Exercise details —
Which lines run from the one containing "This screenshot has width=1409, height=840." through the end of the data? Write them out exactly, with the pictures left out.

── Provided information

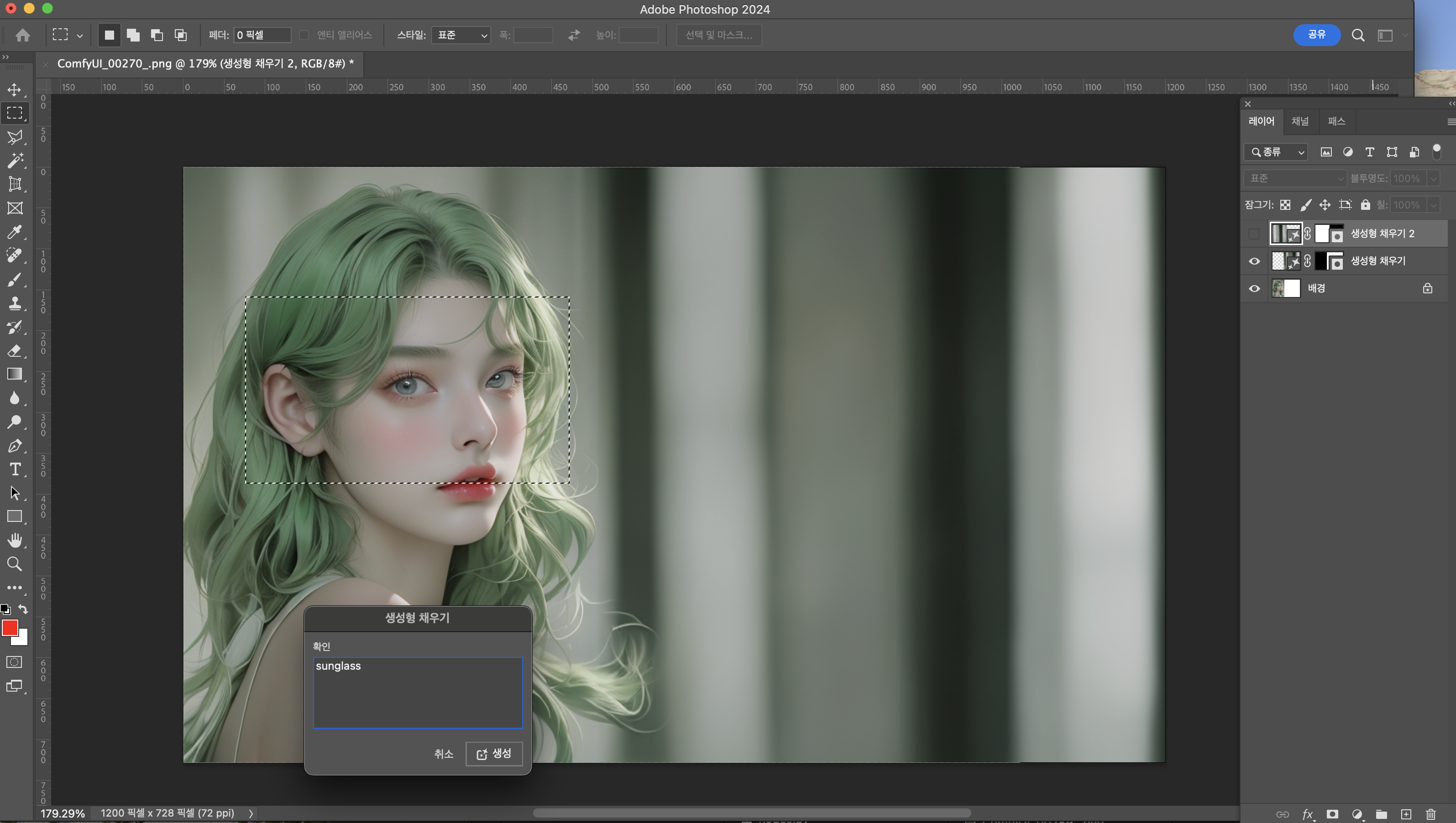1456x823 pixels.
Task: Enable the 앤티 앨리어스 checkbox
Action: click(304, 35)
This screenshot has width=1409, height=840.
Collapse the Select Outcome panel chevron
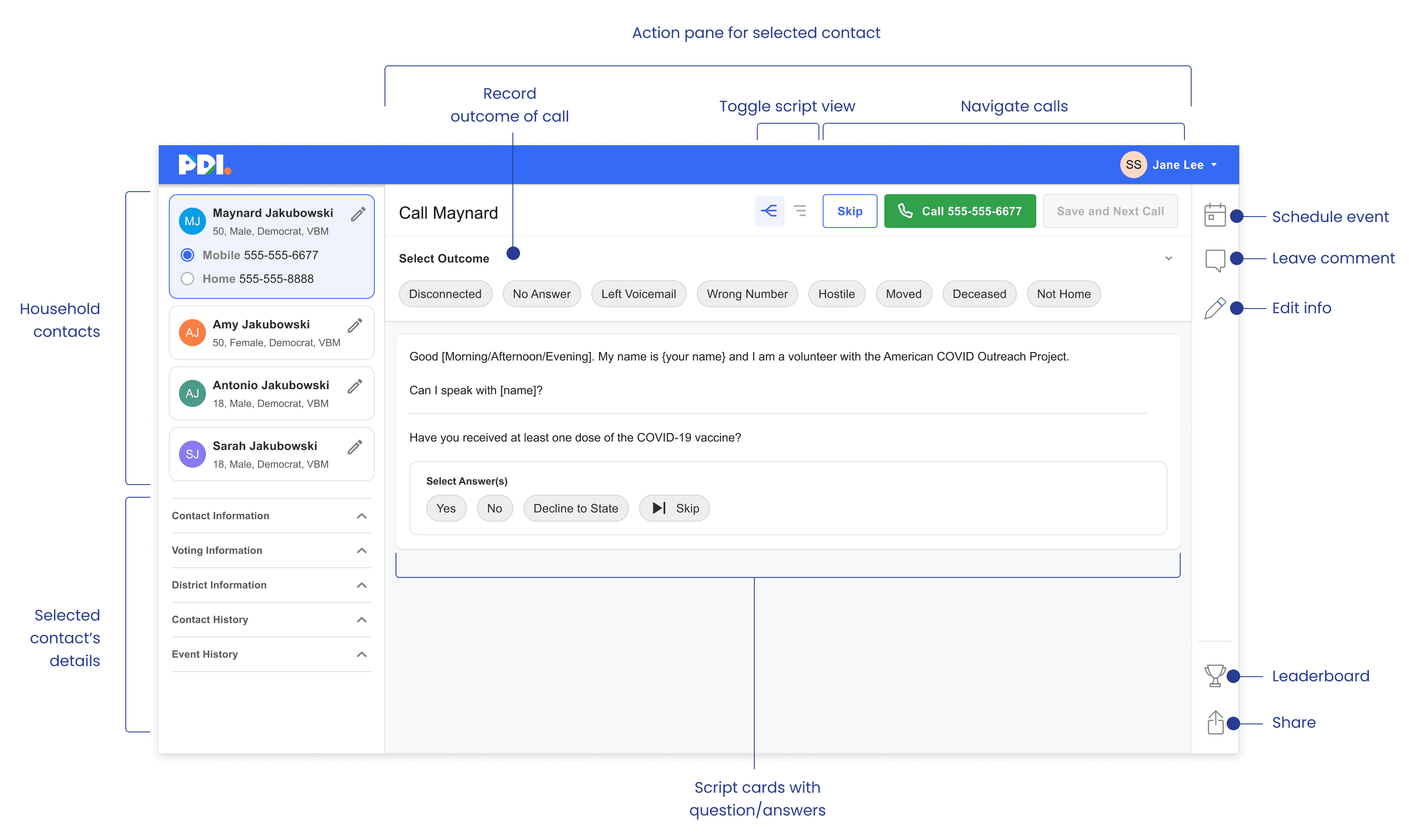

────

Solution to this exercise —
This screenshot has width=1409, height=840.
Collapse the Select Outcome panel chevron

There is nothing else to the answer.